>>>>>

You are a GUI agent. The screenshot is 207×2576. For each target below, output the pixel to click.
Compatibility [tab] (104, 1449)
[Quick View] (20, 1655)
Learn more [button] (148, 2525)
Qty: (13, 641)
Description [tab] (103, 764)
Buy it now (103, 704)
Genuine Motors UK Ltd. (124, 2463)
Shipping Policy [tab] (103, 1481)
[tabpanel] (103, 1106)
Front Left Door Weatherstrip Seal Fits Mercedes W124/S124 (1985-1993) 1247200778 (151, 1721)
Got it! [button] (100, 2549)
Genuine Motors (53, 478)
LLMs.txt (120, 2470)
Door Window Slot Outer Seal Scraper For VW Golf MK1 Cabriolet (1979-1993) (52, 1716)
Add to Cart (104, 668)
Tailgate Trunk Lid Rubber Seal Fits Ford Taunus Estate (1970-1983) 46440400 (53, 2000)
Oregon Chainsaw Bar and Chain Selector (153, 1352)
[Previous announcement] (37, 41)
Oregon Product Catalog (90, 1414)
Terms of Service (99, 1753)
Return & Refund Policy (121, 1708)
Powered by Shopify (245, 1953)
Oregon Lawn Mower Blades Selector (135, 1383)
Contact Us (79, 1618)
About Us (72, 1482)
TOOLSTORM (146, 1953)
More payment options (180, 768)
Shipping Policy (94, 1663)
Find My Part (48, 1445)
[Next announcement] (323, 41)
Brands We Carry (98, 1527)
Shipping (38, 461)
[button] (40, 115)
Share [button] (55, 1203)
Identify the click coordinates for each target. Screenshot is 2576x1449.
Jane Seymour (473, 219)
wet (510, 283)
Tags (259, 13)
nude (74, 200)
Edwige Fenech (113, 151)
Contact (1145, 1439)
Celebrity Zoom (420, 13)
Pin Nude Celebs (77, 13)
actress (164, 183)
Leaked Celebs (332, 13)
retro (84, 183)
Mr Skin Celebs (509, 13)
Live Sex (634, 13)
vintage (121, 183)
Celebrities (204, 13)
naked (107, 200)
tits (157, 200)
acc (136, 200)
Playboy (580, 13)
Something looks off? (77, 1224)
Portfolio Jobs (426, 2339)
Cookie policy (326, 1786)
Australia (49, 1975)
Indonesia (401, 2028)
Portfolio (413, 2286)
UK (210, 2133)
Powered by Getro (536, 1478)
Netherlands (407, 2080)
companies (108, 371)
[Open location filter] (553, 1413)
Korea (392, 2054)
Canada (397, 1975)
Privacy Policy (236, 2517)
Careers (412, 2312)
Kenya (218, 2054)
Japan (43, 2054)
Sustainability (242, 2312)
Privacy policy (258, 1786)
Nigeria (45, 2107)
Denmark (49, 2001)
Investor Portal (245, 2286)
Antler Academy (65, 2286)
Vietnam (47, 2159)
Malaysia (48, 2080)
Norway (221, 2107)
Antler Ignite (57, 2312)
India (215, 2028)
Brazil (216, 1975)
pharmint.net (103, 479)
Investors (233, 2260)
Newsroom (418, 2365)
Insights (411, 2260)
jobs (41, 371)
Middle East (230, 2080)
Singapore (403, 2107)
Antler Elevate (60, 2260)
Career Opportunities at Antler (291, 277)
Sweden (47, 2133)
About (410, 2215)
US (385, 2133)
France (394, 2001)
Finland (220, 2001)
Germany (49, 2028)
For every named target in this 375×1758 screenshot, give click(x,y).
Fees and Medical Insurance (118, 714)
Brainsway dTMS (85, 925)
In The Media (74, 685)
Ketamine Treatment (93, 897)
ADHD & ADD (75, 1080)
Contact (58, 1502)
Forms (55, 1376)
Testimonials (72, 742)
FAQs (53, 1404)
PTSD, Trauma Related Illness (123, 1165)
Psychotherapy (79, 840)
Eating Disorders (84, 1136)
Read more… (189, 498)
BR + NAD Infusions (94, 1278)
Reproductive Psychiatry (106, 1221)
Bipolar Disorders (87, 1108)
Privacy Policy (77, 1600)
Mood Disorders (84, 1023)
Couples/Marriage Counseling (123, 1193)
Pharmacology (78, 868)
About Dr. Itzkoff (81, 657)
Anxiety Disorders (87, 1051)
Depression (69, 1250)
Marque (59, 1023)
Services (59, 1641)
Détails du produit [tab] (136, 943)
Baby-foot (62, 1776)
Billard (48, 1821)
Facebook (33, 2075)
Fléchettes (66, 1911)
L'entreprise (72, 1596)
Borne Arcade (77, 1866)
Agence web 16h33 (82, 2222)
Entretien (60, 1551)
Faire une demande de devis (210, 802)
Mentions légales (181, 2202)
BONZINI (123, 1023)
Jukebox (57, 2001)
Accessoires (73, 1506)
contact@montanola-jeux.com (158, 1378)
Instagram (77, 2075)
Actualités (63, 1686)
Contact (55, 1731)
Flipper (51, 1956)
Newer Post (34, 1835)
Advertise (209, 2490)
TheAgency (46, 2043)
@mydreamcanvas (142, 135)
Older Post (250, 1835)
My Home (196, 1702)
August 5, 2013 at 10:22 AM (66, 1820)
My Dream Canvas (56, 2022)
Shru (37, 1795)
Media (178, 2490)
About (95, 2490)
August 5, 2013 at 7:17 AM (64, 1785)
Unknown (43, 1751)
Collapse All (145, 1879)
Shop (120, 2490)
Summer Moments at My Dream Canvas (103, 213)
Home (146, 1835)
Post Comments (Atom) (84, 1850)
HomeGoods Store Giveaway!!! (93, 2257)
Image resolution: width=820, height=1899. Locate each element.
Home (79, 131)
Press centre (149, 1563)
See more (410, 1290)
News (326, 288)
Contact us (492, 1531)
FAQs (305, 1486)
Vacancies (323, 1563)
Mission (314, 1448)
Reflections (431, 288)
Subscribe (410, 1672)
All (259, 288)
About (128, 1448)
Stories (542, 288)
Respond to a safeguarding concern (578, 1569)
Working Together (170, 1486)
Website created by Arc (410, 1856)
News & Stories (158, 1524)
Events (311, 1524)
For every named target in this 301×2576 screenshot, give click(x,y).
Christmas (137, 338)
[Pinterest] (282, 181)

<<<<<

- _WORK TO BE COMPLETED_
Which lines above run from the one containing "jobs (41, 371)" down to the one containing "News & Stories (158, 1524)"? Repeat exactly those, both ends included, and nothing else.

- _EXERCISE OUTPUT_
jobs (41, 371)
Middle East (230, 2080)
Singapore (403, 2107)
Antler Elevate (60, 2260)
Career Opportunities at Antler (291, 277)
Sweden (47, 2133)
About (410, 2215)
US (385, 2133)
France (394, 2001)
Finland (220, 2001)
Germany (49, 2028)
For every named target in this 375×1758 screenshot, give click(x,y).
Fees and Medical Insurance (118, 714)
Brainsway dTMS (85, 925)
In The Media (74, 685)
Ketamine Treatment (93, 897)
ADHD & ADD (75, 1080)
Contact (58, 1502)
Forms (55, 1376)
Testimonials (72, 742)
FAQs (53, 1404)
PTSD, Trauma Related Illness (123, 1165)
Psychotherapy (79, 840)
Eating Disorders (84, 1136)
Read more… (189, 498)
BR + NAD Infusions (94, 1278)
Reproductive Psychiatry (106, 1221)
Bipolar Disorders (87, 1108)
Privacy Policy (77, 1600)
Mood Disorders (84, 1023)
Couples/Marriage Counseling (123, 1193)
Pharmacology (78, 868)
About Dr. Itzkoff (81, 657)
Anxiety Disorders (87, 1051)
Depression (69, 1250)
Marque (59, 1023)
Services (59, 1641)
Détails du produit [tab] (136, 943)
Baby-foot (62, 1776)
Billard (48, 1821)
Facebook (33, 2075)
Fléchettes (66, 1911)
L'entreprise (72, 1596)
Borne Arcade (77, 1866)
Agence web 16h33 (82, 2222)
Entretien (60, 1551)
Faire une demande de devis (210, 802)
Mentions légales (181, 2202)
BONZINI (123, 1023)
Jukebox (57, 2001)
Accessoires (73, 1506)
contact@montanola-jeux.com (158, 1378)
Instagram (77, 2075)
Actualités (63, 1686)
Contact (55, 1731)
Flipper (51, 1956)
Newer Post (34, 1835)
Advertise (209, 2490)
TheAgency (46, 2043)
@mydreamcanvas (142, 135)
Older Post (250, 1835)
My Home (196, 1702)
August 5, 2013 at 10:22 AM (66, 1820)
My Dream Canvas (56, 2022)
Shru (37, 1795)
Media (178, 2490)
About (95, 2490)
August 5, 2013 at 7:17 AM (64, 1785)
Unknown (43, 1751)
Collapse All (145, 1879)
Shop (120, 2490)
Summer Moments at My Dream Canvas (103, 213)
Home (146, 1835)
Post Comments (Atom) (84, 1850)
HomeGoods Store Giveaway!!! (93, 2257)
Image resolution: width=820, height=1899. Locate each element.
Home (79, 131)
Press centre (149, 1563)
See more (410, 1290)
News (326, 288)
Contact us (492, 1531)
FAQs (305, 1486)
Vacancies (323, 1563)
Mission (314, 1448)
Reflections (431, 288)
Subscribe (410, 1672)
All (259, 288)
About (128, 1448)
Stories (542, 288)
Respond to a safeguarding concern (578, 1569)
Working Together (170, 1486)
Website created by Arc (410, 1856)
News & Stories (158, 1524)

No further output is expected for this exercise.